第18話〈事務室での談話〉


「二人が一緒にいるなんて珍しいね。いつの間に仲良くなったの?」


 清掃が終わり、あずさのもとへ報告に向かった。隣に風花ふうかを引き連れて。

 初日、お使いの帰りに風花とともに台車を押して梓のもとに戻ってきたことを思い出す。


「ええと、まぁ……」

「それは良かった。あ、清掃ありがとね。この後はどうしようかな……」

「何かお仕事はありますか?」

「お使いは……うーん、緊急のものは特にないし……」

「梓ー、仕事何もないなら、僕が借りてもいーい?」


 風花は抑揚のない少し気だるげな言い方で梓の前に歩み寄った。


「何か手伝ってもらいたいものでも?」

「うんにゃ、お喋りするだけ」

「お喋り? あはは、じゃあここにいていいわ。そこにある椅子使っていいから」

「え、梓さん!?」


 ただのお喋り、許可しちゃうの? と、埜夢のむが驚き呆れるような表情で梓を見つめる。その横で風花は淡々と近くの丸太スツールを並べている。

 自主学習の時に使うスツールは今や、二人が向かい合って座るのにちょうどいい距離感を保って事務室の真ん中に置かれていた……。


「まだ勤務時間中ですよ?」

「といっても、頼めるものがないからね。埜夢ちゃん一人ならここで自習かなぁって思ったけど、風花にご指名が入ったなら今日はそれでもいいかなーって」

「で……でも、梓さんはまだ仕事が残ってるのに、申し訳ないですよ……」

「あぁ、これね。ほとんど精霊樹関係のものなの。精霊樹はうちの家が管理してるから、色々面倒な書類が回ってきてね……」


 本でも読んだことのある話だが、梓からも簡単に説明をもらった。


 六つもある箱庭は、それぞれ全く異なる環境であり、それでいてお互いに隣りあい繋がっている。

 一つ一つの箱庭を、その環境にもっとも適した強い力を持つ精霊の一家が代々管理者として力の安寧をはかり、箱庭を守っている。


 全ての箱庭、精霊の源とも言える精霊樹を管理しているのは土来どらい家。

 梓もそのうちの一人で、今も精霊樹に関わる書面の仕事を引き受けているのだという。


「もちろん、従兄弟や兄さんもいるから、私ばかり大変っていうわけじゃないよ。学舎ができてからは少し量も減ったし」


 そう笑顔で言っているが、埜夢にはデスクの上の書類の山が果たして減ったと呼べるほど少ないものなのかと戦慄していた。

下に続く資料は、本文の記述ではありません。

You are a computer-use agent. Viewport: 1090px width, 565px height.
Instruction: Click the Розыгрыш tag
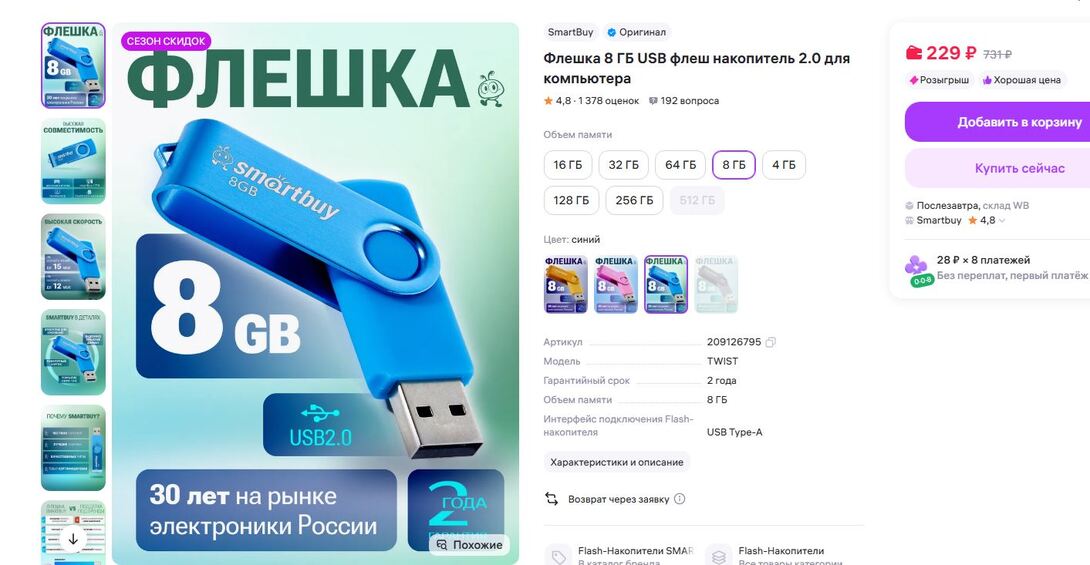point(938,80)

「まあ、そういうわけだから気兼ねなく。程よく話し声がある方が集中できるわ」

「そ、そうですか……」


 とは言うものの、どうしたものか。

 いざお喋りをしようと面向かって言われるとかえって話題に困るものだ。


「グライダー、どうやって直したの?」

「え、あ? ぐ、グライダー?」


 事務室で風花とお喋りという状況が変に緊張感をあおり、埜夢の声が裏返る。

 それだけで梓は小さくくすくすと笑っていた。


「うん。雷鷲サンダーバードのグライダー、おかしな飛び方してたから壊れたと思ったんだけど、ふうりんに聞いたら埜夢が直したって」

「あー、ぶつかった時に間違って壊しちゃったから、直せそうならと思って、僕の接着剤を」


 ああ、やっぱり飛び方がおかしくなってたんだ、と残念そうに呟く。


「埜夢ちゃん、工作の趣味とかあるの? 砂のお城すっごく上手だったし」


 梓が書面と向き合いながら埜夢達の話に乗ってくる。

 梓に振られて、しばらく答えようかどうか迷っていた。


「え、えと……あー、陶芸、とか……」

「陶芸っ!?」

「じ、実家で少しやってただけです! 食器とか……は、埴輪とか」


 手間が少ないから素焼きで終わらせますが、と一言加える。


「埴輪、ってなに?」

「え、ええと、精霊を模した土偶で、災いから守ったり、安全祈願のお守りとして家に置いたりすることが多いらしいです」

「……埴輪、僕でも作れる?」

「作る? ……でも、素焼きするためのかまどがないから、難しいかも……」


 焼物の制作は設備が大掛かりで、一人ではとても手に負えない。

 何より、ここは火を嫌う木の精霊が多い。火の扱いは埜夢の故郷以上に慎重になるだろう。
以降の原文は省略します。